Начальство строго спрашивает, почему «лучшая актриса» не получает ведущих ролей, И. А. аргументирует: профнепригодность – забывание слов, «зажимы» и оставляет меня, как техническую силу и только в старых ролях Фрозины, Ставской…

Владимир Георгиевич защищает меня, как лев: конечно, театру я необходима!

А вокруг царит лето! Необычное тепло. Нас переводят в другую необыкновенно уютную зону, с деревьями, что совсем позабыто, травою по пояс и в ней масса полевых цветов. Одна «стена» – проволочная, видны дали. Мне, горожанке, любы огни окрестных строек. В зоне, прежде японском (военнопленные) лагере, оставлены японцами остатки их уюта: белые ажурные мостики через овражки, расписанные стены землянок. В яме среди мусора мы находим огромное количество мелочей – очаровательные фонарики из стеклянных осколков, самодельные утюжки из рельсов, подсумки из настоящей кожи, бархатные лоскутья от чего-то. Все у нас, нищих, идет в дело, и для себя, и для театра. Зона эта в будущем будет вольным шахтным поселком, и в ней, вместо землянок, начинают строить хорошенькие финские домики и большое здание клуба – наш будущий театр с очень хорошей акустикой (стекло и прочие строительные хитрости – среди нас много инженеров).

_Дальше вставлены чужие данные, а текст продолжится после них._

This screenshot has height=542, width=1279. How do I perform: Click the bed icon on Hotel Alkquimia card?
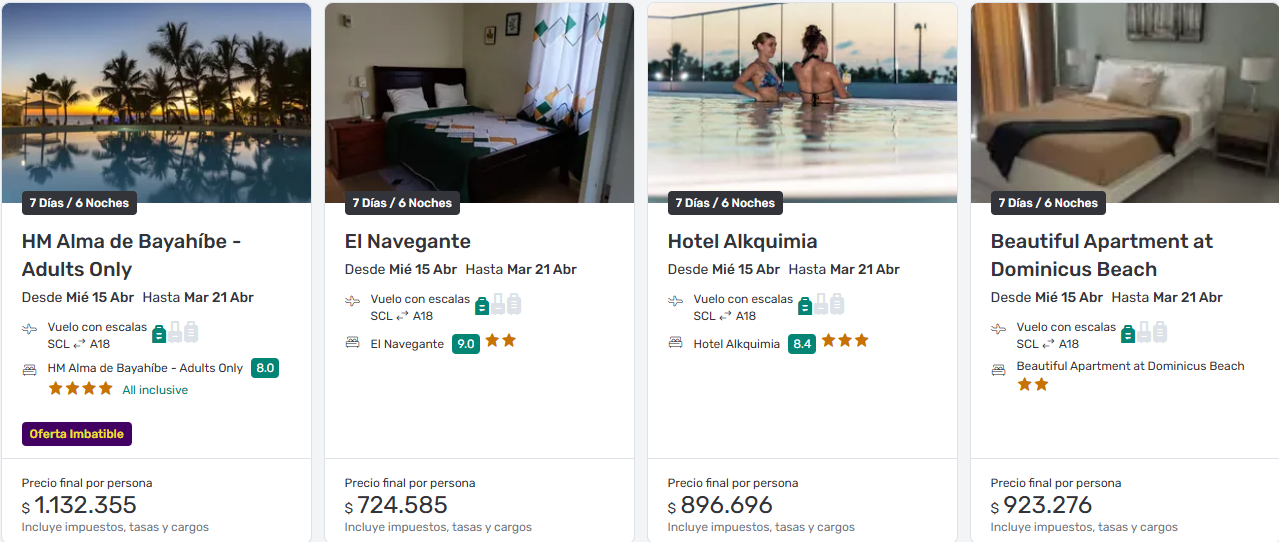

Отношения с Райзиным все осложняются: я отказываю в «отрезе» ему на брюки от театральных благоприобретенных сукон (пресловутый «метраж»). Между режиссером и драматургом из КВЧ уже неприкрытая вражда, в которой пока побеждает Щербаков.

На ходатайство освободить актеров от прочих работ приходит ответ: могут работать только для театра Р. и я – профессионалы. А ролей у меня нет: я «не нужна». В «Глубоких корнях» Гоней мне не дали, в «Русском вопросе» я только безмолвная негритянка – официантка в кафе. Оправдываю изречение: «нет маленьких ролей»… Затем В. Г. придумывает для меня еще «постановочный эффект» в кафе: двое наших гимнастов и я «выступаем» в этом самом кафе на эстраде. Гимнасты ловко «ломают и бросают» меня, одетую в белоснежное платье «а ля «Большой вальс». Полная иллюзия гимнастического номера с дамой. В одном акте я дважды преображаюсь из негритянки в гимнастку, а спектакль эта сцена украшает. «Какая она «техничная»! – восхищаются зрители. – Но почему она не Мегги?!